● Exercise brief: Tally up how many lines in the listing below contain the string "agent", and give only the total.

● Provided data:
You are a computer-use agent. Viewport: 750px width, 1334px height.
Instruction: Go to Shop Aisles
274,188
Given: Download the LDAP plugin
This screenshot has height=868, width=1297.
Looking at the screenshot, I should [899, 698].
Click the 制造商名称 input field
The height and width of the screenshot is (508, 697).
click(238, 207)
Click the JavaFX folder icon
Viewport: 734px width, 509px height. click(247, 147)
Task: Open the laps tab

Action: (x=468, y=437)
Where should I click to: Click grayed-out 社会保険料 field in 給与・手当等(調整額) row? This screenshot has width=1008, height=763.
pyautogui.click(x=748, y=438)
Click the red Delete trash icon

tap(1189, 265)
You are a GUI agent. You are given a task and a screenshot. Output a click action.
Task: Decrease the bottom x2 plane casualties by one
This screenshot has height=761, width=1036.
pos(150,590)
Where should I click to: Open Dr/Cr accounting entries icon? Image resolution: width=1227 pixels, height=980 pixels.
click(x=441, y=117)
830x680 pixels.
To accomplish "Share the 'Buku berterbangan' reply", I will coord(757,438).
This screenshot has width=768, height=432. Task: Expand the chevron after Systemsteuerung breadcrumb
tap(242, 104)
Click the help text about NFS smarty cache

● Answer area: 2